Devlet adamı olmak zor iş
Ana muhalefet lideri de Çin yolculuğuna çıkarken şöyle der: “Bu konuda asıl görev Fransız hükümetine düşmektedir. Olayın olduğu yer Fransız istihbaratının, polisinin gözetim altında tuttuğu bir yer olduğu biliniyor.” Ekler: ‘Bilgi verip, vermemek onların takdirinde olan bir şey. Söylemimiz şu, ‘Sorunun çözümü için CHP’den katkı bekliyorsanız, gelişmeleri sağlıklı işleyen demokrasilerde ana muhalefet partilerine bilgi verilir, sizde gelin bilgi verin. Bize bilgi vermeniz şart değil, Parlamentoya da verebilirler”
Aynı sıralarda AKP Genel Başkan Yardımcısı Hüseyin Çelik bir tv kanalında anında yanıtı patlatır. Hüseyin Çelik: “somut gelişme olana kadar CHP’ye bilgi verilmeyecektir.”
PKK’nın Meclis’teki uzantısı BDP’nin Genel Demirtaş ise ifade eder ki: “Bu iş örgüt içi bir hesaplaşma değil derin devletin işi olabilir!”
Görüyor musunuz? 89 yıllık Atatürk Cumhuriyeti’nin ve devletinin Fransa’da işlenen bir cinayetle nasıl şaşkınlık içine düştüğünü?

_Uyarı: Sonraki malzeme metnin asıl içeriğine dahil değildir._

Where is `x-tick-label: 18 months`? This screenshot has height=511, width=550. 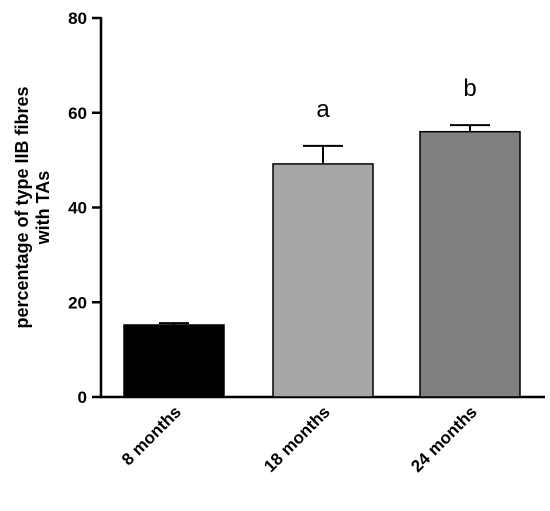 x-tick-label: 18 months is located at coordinates (297, 439).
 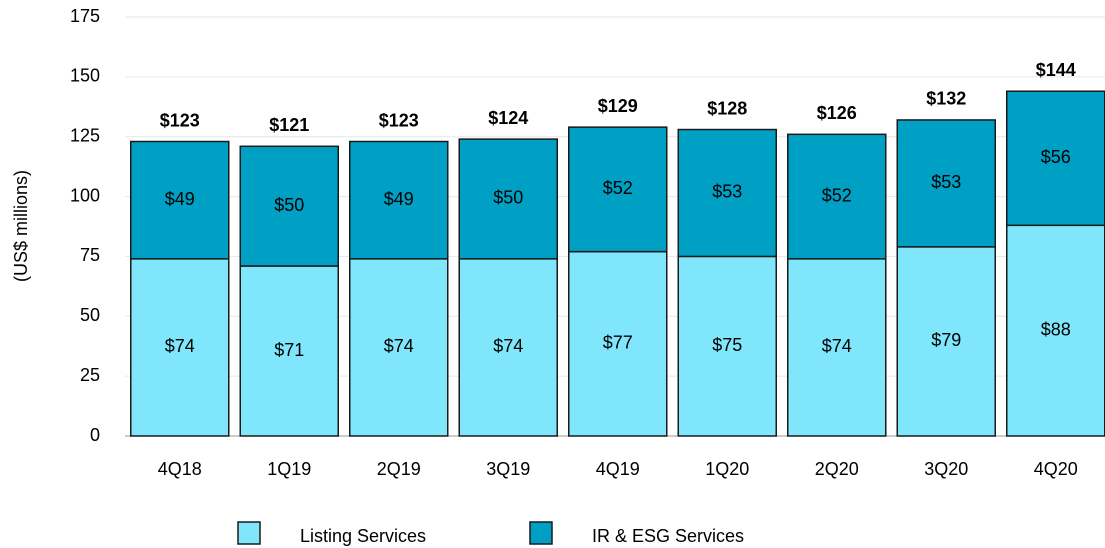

Bunun adına ne denir? Şaşkınlığın yarattığı kafa karışıklığı mı yoksa uluslararası sorunlarda bilgi sahibi ve devlet adamı olmamak özelliği mi?
Fransa’da ilk değil ki!
Fransa’da Türkiye’yle ilgili ilk katliam bu değil ki. Dışişleri Bakanlığı bunların hepsini bilir ama, söyleyecek cesaretleri yoktur. Dışişleri Eski Müsteşarı, CHP Eski Genel Başkan Yardımcısı Onur Öymen bakın nasıl bilgiler verdi:
-1975’te Paris Büyükelçimiz İsmail Erez’le şoförü Talip Yener öldürüldü. Sorumluları hala yakalanamadı.
-1979’da Turizm Müşaviriimiz Yılmaz Çolpan katledildi. Sorumluları hala yakalanamadı.
-1981’de Çalışma Ataşemiz Reşat Moralı’yla Din görevlimiz Tecelli Arı öldürüldü. Sorumluları hala yakalanamadı.
Gene 1981’de Başkonsolosluğumuzu basan 4 Asala teröristi Başkonsolos Kaya İnal’ı yaralayıp, güvenlik görevlimiz Cemal Özen’i öldürdükten sonra teslim oldular. Fransız mahkemesi bunları sadece 7,5 yıl hapse mahkum etti.
Başbakan öldürülen teröristlerden birinin iadesinin 2 ay önce Almanya’dan istendiğini ve talebimizin kabul edilmediğini söylüyor.
2010 yılında Brüksel’de yapılan Türkiye-Avrupa Birliği Karma Parlamento Komisyonu toplantısında teröre karşı işbirliği konusu, uzmanların da katıldığı bir oturumda ele alındı.
Sorulara cevaben Emniyet Genel Müdürlüğümüz yetkilileri, AB ülkelerince aranan ve Türkiye’de yakalanan teröristlerin tümünün ilgili ülkelere iade edildiğini, ama AB ülkelerinde yakalanan Türk vatandaşı teröristlerden hiçbirinin Türkiye’ye iade edilmediğini açıkladı.
Terörün başka ülkeler tarafından himaye edildiğinin bundan daha açık kanıtı olabilir mi?
Başbakan Fransa tarafından yasaklanan PKK mensuplarının Paris’te nasıl serbestçe yaşadıklarını ve Fransa Cumhurbaşkanı’nın bunlardan biriyle nasıl görüşebildiğini sorup tepki göstermiş. Haklıdır. Ama bu soru teröristlerle görüşen herkese sorulması gereken bir sorudur.”
Şimdi bu durumda halkımıza ne diyeceğiz
“Körle yatan şaşı kalkar“ diye boşuna dememişler. Sorumlular şaşkınlık içindeler, sorumsuzlar ekranlarda ahkam kesiyorlar, konuşup duruyorlar. Terörle pazarlığa oturmanın sakıncaları işte bunlardır.